REPUBLIKA.CO.ID, BEIJING -- Presiden Amerika Serikat (AS) Donald Trump menepati janjinya untuk menambah tarif pada barang-barang yang diekspor China ke AS sebagai respons terhadap dugaan praktik perdagangan yang tidak adil dan peran China dalam krisis fentanyl di AS. Pada Sabtu (1/2/2025), Trump mengumumkan bahwa tarif tambahan sebesar 10 persen akan dikenakan pada ekspor China ke AS, selain tarif yang sudah ada sebelumnya.
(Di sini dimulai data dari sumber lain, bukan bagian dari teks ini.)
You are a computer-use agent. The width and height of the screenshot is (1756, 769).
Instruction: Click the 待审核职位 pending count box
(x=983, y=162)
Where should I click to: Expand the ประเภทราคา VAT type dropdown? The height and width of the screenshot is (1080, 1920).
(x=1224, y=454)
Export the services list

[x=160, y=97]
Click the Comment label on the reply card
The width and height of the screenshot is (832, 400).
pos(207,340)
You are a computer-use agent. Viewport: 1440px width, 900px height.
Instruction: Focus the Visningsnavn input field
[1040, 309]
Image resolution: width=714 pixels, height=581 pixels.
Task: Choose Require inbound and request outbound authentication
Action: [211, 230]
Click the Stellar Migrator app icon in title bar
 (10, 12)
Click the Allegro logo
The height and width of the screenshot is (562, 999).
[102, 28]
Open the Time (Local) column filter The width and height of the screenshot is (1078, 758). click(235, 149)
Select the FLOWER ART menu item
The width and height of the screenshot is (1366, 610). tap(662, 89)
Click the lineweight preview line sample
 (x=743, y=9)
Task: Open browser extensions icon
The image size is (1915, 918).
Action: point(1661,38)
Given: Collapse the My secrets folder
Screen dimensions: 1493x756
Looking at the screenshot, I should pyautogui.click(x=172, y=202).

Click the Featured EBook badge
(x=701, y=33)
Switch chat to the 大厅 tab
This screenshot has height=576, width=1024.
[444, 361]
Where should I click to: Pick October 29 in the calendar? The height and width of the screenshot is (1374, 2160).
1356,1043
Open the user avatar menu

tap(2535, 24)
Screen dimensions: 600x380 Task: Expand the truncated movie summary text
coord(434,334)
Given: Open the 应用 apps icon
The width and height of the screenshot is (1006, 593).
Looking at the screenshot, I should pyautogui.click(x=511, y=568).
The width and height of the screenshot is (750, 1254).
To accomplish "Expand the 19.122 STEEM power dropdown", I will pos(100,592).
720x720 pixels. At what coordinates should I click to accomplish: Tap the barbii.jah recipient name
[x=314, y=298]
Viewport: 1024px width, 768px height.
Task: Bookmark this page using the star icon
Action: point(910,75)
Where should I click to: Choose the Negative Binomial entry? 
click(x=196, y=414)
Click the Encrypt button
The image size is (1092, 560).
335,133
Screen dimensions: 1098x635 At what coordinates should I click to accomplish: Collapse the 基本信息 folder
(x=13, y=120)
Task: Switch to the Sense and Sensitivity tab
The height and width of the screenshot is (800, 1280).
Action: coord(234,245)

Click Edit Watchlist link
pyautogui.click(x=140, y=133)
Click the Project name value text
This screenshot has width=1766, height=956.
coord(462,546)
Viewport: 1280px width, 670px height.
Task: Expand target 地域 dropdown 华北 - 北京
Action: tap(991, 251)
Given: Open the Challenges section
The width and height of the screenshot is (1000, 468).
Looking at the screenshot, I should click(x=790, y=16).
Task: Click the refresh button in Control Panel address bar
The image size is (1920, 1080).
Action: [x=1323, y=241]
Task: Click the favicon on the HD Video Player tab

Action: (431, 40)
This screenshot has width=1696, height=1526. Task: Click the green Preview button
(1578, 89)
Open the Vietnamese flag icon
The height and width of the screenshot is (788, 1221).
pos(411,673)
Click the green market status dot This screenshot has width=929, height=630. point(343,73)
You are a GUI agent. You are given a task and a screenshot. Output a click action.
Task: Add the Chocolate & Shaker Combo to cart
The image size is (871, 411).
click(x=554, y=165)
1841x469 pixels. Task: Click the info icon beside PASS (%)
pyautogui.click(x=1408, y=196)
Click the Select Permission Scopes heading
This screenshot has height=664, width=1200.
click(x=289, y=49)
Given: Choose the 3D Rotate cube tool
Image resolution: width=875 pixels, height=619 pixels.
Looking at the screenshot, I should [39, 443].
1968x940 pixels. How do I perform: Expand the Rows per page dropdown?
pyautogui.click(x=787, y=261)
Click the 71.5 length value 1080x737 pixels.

Pada Ahad(2/2/2025), China langsung membalas dengan menyatakan penentangannya terhadap kebijakan tersebut dan berjanji akan mengambil "tindakan balasan yang sesuai" untuk melindungi kepentingannya. Namun, meskipun tarif baru ini diberlakukan, para analis mengatakan bahwa dampaknya terhadap ekonomi China kemungkinan tidak akan besar.
“China sudah memperhitungkan tarif yang lebih tinggi pada tahun ini. Langkah ini kemungkinan tidak akan mengubah harapan pasar terhadap prospek makro China,” kata Presiden Pinpoint Asset Management Zhiwei Zhang seperti dikutip Channel News Asia, Ahad (2/2/2025).
"Saya rasa China tidak perlu mengambil tindakan, seperti depresiasi nilai tukar, untuk mengimbangi (dampaknya),” tambahnya.
Menurut Bloomberg Economics, tarif 10 persen dapat mengurangi 40 persen ekspor barang-barang China ke AS, yang setara dengan 0,9 persen dari PDB China. Meskipun dampaknya terhadap ekonomi China relatif kecil, tarif ini akan memberikan tekanan tambahan pada pembuat kebijakan China yang sedang menghadapi pertumbuhan yang melambat, krisis sektor properti, dan konsumsi domestik yang lesu.
Perdagangan antara dua ekonomi terbesar dunia ini sangat besar, dengan total lebih dari 530 miliar dolar AS pada 2024. Penjualan barang-barang China ke AS mencapai lebih dari 400 miliar dolar AS, hanya kalah dari Meksiko. Ketidakseimbangan perdagangan yang besar, sekitar 270,4 miliar dolar AS, telah menjadi sumber ketegangan antara kedua negara.
Trump memulai perang perdagangan dengan China sejak 2016 dengan meluncurkan tarif besar terhadap barang-barang China yang kemudian dibalas dengan tarif pada produk AS. Kedua negara mencapai kesepakatan perdagangan "fase satu," namun Beijing gagal memenuhi komitmen impor barang-barang AS, yang memicu ketegangan lebih lanjut.
Meskipun Joe Biden tidak membatalkan tarif Trump, ia lebih terfokus pada isu-isu strategis seperti pembatasan ekspor chip canggih ke China dan tarif tambahan pada barang-barang seperti kendaraan listrik dan semikonduktor. Tarif baru ini menunjukkan keseriusan Trump dalam menghadapi China, yang dihubungkan dengan nasib aplikasi TikTok.
Sementara itu, China berjanji untuk mengambil tindakan balasan dan mempertimbangkan membawa kasus tarif ini ke Organisasi Perdagangan Dunia (WTO). Namun, ancaman lebih besar datang dari kemungkinan dampak terhadap kerjasama bilateral di bidang pengendalian narkoba.